How long can your child sit still while playing a tablet game? Forever, maybe? Now, how long can they sit still about while looking at a math textbook?

Like most children, your child’s attention can be sustained for much greater periods playing a game rather than staring at a textbook. In fact, the opposite would be very, very unusual. The good news is, if technology continues down its current path, you might soon be able to just hand your child a tablet with the perfect game loaded on it, instead of cracking open that well-worn textbook. Wouldn't that be great?

Concepts, not memorization

Keith Devlin, also known as the “Math Guy,” recently spoke at Weber State University, where he evaluated the current status of math educational apps. Most apps claiming to be math apps, unfortunately, do not appear to actually teach mathematical concepts, but rather train the child in memorization. What low performers need most (and what Common Core requires of all students) is a more solid understanding of mathematical concepts. Greater emphasis and research should be given toward games that teach concepts rather than drill students incessantly.

One positive example of a math game that also teaches mathematical concepts that Devlin points out is Wuzzit Trouble, an extremely fun and engaging game for children with solid research backing it. In a controlled study, children who played the game 10 minutes a day, especially those already low in math, made considerably more gains in math than the control groups.

If technology continues down the current road, you might soon be able to just hand your child a tablet with the perfect game loaded on it, instead of cracking open that well-worn textbook.

Test, review, be involved

When it comes to your own child, the first step might be to check Devlin's recommendation and see if Wuzzit Trouble works for them. If you happen to be proficient in computer science yourself, perhaps you could contribute to programs that teach the mathematical concepts.

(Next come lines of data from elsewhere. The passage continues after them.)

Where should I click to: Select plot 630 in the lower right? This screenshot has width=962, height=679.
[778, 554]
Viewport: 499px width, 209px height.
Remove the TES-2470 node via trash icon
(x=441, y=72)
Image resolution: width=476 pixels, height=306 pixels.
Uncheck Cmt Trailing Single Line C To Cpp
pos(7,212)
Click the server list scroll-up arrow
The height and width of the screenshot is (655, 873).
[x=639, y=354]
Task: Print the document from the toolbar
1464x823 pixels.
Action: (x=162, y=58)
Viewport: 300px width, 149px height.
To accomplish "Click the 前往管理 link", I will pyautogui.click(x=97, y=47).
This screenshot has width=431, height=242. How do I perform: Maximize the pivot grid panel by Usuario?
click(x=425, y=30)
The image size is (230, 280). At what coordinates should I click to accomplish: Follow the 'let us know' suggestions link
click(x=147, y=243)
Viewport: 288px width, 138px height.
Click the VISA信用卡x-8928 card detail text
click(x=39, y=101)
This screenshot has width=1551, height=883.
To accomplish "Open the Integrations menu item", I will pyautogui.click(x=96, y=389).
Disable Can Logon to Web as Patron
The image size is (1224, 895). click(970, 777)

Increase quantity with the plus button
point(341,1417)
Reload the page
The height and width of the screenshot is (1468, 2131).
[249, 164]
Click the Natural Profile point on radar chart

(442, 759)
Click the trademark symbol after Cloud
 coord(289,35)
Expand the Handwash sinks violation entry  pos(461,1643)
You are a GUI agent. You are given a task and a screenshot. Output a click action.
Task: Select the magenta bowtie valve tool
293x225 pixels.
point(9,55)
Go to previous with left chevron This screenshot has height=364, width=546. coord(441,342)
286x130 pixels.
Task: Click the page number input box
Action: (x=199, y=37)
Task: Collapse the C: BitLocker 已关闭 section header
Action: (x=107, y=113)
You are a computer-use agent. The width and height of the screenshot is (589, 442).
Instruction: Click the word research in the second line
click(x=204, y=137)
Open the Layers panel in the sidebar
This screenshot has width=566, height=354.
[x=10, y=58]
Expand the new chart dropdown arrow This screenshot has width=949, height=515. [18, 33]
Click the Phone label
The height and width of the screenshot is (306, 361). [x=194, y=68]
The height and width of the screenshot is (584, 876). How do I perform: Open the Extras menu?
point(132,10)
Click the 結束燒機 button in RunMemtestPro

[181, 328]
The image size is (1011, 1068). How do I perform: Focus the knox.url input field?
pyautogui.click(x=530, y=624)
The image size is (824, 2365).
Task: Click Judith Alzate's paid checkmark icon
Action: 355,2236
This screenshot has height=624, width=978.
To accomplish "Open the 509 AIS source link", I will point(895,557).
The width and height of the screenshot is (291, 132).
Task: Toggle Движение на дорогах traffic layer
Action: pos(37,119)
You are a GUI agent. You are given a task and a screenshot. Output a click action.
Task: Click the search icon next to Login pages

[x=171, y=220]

I'd love to see more programs that taught 4x3=4+4+4 before demanding the student memorize and demonstrate that 4x3=12, for example. Perhaps someone with programming skills reading this very article could have the ability to build that app. More importantly, though, are parents of students with disabilities just like you, who keep plowing through those underlining skills and brain games that are absolutely fundamental to further math success. 

Key Takeaways:

Children often respond more to games than textbooks.
New educational apps have gotten good results according to research studies.
Software still doesn't replace the low-tech intervention of a parent.

No software has replaced the simple low-tech intervention your child needs, though -- so keep going! You can do it!